▼

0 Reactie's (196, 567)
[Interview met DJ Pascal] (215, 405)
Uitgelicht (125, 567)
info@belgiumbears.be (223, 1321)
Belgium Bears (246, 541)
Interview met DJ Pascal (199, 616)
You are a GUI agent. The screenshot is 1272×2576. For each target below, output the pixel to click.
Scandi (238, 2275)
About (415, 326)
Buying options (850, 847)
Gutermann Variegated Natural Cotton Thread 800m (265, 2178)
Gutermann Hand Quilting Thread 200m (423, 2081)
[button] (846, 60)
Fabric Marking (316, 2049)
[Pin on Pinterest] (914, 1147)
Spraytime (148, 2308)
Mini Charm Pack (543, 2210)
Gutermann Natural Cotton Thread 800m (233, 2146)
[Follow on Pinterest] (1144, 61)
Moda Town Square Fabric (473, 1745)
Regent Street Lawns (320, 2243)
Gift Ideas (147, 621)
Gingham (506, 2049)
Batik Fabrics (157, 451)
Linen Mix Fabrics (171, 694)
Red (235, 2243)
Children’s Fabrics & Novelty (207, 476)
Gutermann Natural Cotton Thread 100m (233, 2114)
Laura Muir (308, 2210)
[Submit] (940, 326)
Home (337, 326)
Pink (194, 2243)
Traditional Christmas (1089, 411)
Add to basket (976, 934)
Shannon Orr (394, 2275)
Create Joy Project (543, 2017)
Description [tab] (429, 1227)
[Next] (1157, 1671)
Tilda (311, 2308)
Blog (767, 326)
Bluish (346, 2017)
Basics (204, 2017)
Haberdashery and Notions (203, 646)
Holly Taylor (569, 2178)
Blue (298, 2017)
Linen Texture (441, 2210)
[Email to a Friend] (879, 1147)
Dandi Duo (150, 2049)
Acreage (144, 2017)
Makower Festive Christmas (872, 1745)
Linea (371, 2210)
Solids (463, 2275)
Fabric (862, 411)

▲

Reproduce the lines of the entries above from the one with "Gingham (506, 2049)" to the one with "Traditional Christmas (1089, 411)", both included, exactly and without any other line.

Gingham (506, 2049)
Batik Fabrics (157, 451)
Linen Mix Fabrics (171, 694)
Red (235, 2243)
Children’s Fabrics & Novelty (207, 476)
Gutermann Natural Cotton Thread 100m (233, 2114)
Laura Muir (308, 2210)
[Submit] (940, 326)
Home (337, 326)
Pink (194, 2243)
Traditional Christmas (1089, 411)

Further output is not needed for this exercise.